[发明专利]一种微量细胞原位微反应器及制备与应用

说明书

本发明涉及一种微量细胞原位微反应器的制备及其应用，通过对毛细管内壁进行硅烷化处理，并通过自由基聚合反应在其表面修饰环氧基团，制备成毛细管开管柱，然后通过共价键合依次修饰聚乙烯亚胺和碘乙酸‑N‑琥珀酰胺酯，制备成固相烷基化毛细管微反应器。本发明的优点是原位进行蛋白质组样品处理，有利于减少传统样品处理过程中多步转移导致的样品损失，因此，该固相烷基化开管柱适合于微量样品的蛋白质组预处理。此外，本方法耐受各种表面活性剂和强裂解试剂，具有较好的样品兼容性。

技术领域

本发明涉及一种微量细胞原位微反应器，可应用于1-100个细胞、微量体液和组织样本的蛋白质高效预处理。

背景技术

传统的基于bottom-up的蛋白质组学样品处理流程通常包括蛋白质的提取、变性、还原、烷基化、脱盐和酶解等，这些操作通常在离线条件下完成，并且需要多步转移，蛋白质样品损失难以避免。此外，大多数蛋白质组学样品处理方法采用去污剂或尿素裂解细胞(JProteome Res,2015,14:3403-3408)，由于这些化学物质与质谱不兼容，需在LC-MS分析前将其去除。为了解决上述问题，Wisniewski等人开发了滤膜辅助的样品制备(FASP)方法，在单个容器超滤管中进行样品制备，通过离心去除表面活性剂和其他低分子量的污染干扰物。他们通过采用FASP可以从500个HeLa细胞中鉴定出905种蛋白质(J Proteome Res,2011,10:3040-3049)，然而，该方法的回收率通常只有50％-80％，因此限制了其在痕量样品处理中的应用。

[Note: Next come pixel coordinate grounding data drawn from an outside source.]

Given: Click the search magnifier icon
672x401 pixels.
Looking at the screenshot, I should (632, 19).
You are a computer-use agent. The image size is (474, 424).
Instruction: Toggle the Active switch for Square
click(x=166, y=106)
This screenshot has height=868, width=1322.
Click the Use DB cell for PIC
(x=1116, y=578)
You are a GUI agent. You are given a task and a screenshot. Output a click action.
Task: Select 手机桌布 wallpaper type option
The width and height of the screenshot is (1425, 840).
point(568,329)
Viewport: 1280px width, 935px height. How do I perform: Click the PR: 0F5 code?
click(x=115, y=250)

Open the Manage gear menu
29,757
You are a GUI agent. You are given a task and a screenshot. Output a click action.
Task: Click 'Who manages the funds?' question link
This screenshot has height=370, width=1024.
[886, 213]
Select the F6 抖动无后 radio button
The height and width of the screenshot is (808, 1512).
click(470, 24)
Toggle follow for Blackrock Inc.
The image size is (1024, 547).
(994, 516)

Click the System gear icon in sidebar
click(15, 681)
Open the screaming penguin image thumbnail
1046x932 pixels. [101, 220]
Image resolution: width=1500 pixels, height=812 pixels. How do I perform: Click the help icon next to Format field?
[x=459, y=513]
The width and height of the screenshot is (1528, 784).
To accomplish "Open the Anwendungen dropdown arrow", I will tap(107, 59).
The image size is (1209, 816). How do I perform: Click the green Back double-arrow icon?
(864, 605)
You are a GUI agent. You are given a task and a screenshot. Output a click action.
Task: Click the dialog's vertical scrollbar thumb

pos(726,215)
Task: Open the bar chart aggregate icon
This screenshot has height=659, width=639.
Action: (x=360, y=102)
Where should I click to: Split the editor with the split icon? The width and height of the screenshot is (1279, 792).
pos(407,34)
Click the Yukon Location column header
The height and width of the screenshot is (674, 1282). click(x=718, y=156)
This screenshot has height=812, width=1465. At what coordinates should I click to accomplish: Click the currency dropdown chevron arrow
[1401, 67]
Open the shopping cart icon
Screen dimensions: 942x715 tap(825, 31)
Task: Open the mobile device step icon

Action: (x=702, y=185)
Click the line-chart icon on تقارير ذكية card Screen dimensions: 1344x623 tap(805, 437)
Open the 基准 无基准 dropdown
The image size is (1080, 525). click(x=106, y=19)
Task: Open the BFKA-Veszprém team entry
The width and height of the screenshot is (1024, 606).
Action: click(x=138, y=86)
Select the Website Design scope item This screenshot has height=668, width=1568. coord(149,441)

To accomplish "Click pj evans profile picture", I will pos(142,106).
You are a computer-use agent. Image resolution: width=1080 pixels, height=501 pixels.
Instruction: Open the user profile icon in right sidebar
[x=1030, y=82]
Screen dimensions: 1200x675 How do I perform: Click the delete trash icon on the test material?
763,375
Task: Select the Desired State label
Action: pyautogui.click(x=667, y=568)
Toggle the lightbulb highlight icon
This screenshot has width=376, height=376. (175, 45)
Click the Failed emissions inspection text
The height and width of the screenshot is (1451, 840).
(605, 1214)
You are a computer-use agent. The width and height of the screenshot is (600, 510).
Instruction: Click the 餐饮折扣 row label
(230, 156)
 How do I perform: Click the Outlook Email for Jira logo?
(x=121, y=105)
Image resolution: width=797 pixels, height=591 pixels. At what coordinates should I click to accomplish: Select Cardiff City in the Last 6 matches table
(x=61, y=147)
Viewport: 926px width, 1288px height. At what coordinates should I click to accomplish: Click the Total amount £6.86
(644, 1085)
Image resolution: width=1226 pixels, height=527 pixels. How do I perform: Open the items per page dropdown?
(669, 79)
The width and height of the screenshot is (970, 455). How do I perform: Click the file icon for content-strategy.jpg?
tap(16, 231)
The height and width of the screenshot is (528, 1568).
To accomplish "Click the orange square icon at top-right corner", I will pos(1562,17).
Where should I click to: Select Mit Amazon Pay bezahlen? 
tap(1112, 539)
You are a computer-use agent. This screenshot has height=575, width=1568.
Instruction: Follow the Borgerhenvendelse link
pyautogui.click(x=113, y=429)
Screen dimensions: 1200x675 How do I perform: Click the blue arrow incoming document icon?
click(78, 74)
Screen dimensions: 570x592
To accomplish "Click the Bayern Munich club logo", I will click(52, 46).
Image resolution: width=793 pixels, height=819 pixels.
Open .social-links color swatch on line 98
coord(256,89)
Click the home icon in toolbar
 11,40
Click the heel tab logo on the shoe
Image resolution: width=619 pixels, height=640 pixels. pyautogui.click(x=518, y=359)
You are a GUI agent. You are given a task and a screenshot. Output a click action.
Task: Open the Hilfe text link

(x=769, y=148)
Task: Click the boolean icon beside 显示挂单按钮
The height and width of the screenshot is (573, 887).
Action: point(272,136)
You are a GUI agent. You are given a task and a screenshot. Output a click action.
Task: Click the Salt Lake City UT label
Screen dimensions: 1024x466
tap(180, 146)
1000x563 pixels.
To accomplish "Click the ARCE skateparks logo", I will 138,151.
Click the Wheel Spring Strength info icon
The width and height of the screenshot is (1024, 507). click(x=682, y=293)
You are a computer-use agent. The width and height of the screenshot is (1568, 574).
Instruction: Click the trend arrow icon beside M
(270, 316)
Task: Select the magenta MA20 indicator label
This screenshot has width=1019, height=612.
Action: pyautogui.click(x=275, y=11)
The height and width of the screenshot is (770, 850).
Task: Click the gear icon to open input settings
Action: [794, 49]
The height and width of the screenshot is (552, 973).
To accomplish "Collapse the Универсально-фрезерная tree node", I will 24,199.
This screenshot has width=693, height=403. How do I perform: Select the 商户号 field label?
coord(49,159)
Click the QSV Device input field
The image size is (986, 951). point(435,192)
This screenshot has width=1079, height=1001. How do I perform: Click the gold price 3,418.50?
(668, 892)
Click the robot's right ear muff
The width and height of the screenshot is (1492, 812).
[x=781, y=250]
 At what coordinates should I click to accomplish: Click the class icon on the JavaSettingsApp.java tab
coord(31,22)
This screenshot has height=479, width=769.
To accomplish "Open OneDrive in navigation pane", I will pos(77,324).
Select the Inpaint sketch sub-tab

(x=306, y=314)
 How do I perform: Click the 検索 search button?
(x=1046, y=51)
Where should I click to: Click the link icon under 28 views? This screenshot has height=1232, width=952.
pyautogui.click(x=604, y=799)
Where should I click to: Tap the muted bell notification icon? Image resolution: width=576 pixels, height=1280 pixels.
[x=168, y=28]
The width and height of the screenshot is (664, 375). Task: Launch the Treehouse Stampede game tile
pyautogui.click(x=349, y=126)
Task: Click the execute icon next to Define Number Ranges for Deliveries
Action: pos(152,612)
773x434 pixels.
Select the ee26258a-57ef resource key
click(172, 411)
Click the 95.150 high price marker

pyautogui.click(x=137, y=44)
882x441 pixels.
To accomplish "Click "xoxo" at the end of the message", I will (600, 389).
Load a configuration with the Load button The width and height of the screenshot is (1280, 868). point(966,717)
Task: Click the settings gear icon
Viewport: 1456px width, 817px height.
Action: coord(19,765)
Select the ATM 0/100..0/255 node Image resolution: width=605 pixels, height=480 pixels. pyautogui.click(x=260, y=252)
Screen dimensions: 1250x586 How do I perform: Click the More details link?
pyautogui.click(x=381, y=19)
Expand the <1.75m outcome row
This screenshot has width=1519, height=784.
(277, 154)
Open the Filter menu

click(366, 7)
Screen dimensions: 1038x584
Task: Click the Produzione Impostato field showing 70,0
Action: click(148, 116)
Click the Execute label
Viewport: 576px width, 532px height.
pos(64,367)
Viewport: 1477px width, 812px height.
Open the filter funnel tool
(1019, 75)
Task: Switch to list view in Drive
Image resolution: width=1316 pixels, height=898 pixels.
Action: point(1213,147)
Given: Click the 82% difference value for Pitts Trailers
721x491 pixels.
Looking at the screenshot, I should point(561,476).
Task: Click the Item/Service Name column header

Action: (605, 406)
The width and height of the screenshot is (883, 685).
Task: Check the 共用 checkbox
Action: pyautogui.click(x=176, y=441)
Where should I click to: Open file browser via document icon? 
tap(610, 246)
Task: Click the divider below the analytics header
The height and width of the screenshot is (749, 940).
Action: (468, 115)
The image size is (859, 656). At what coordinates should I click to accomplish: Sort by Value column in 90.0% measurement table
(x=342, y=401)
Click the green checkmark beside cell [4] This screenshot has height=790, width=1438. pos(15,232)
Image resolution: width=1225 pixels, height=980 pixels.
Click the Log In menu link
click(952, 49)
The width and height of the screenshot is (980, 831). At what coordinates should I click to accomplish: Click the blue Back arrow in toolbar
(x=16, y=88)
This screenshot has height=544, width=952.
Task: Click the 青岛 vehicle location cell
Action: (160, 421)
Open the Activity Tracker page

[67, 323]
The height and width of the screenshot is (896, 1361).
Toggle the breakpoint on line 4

为了解决上述问题，我们制备了一种微量细胞原位微反应器，在开管柱内进行原位的蛋白质组样品预处理，同时实现其它干扰试剂(如裂解试剂、表面活性剂、还原剂等小分子)的快速去除，开管柱的限域效应还有利于提高蛋白质的反应效率，为微量细胞蛋白质组的高效处理与分析提供重要手段。

发明内容

本发明涉及一种微量细胞原位微反应器的制备及其应用，通过对毛细管内壁进行硅烷化处理，并通过自由基聚合反应在其表面修饰环氧基团，制备成毛细管开管柱，然后通过共价键合依次修饰聚乙烯亚胺和碘乙酸-N-琥珀酰胺酯，制备成固相烷基化毛细管微反应器。将该微反应器用于1-100个细胞中微量蛋白质组的样品处理，具体处理过程如下：首先，分别将细胞裂解液和细胞混悬液依次通入微反应器内，形成“裂解液-细胞-裂解液“三明治结构。然后，通过超声破碎使微反应器内的细胞裂解；同时，在高温条件下，快速实现蛋白质的变性、还原和烷基化反应，使蛋白共价固定在微反应器的内表面；最后，采用甲醇和碳酸氢铵等溶剂清洗微反应器，以去除表面活性剂、脂和糖类等干扰物质；加入适量蛋白酶，在适当温度下进行酶解。酶解产物可直接进行液相色谱-质谱分析。本发明的优点是原位进行蛋白质组样品处理，有利于减少传统样品处理过程中多步转移导致的样品损失，因此，该固相烷基化开管柱适合于微量样品的蛋白质组预处理。此外，本方法耐受各种表面活性剂和强裂解试剂，具有较好的样品兼容性。

为了实现上述目的，本发明采用的技术方案是：

(1)采用内径为100-200μm的带有聚乙酰亚胺涂层的石英毛细管，首先活化毛细管以暴露出其内壁的羟基，依次采用氢氧化钠、盐酸和甲醇对毛细管进行碱洗、酸洗和醇洗，氢氧化钠和盐酸的浓度均为1-2M。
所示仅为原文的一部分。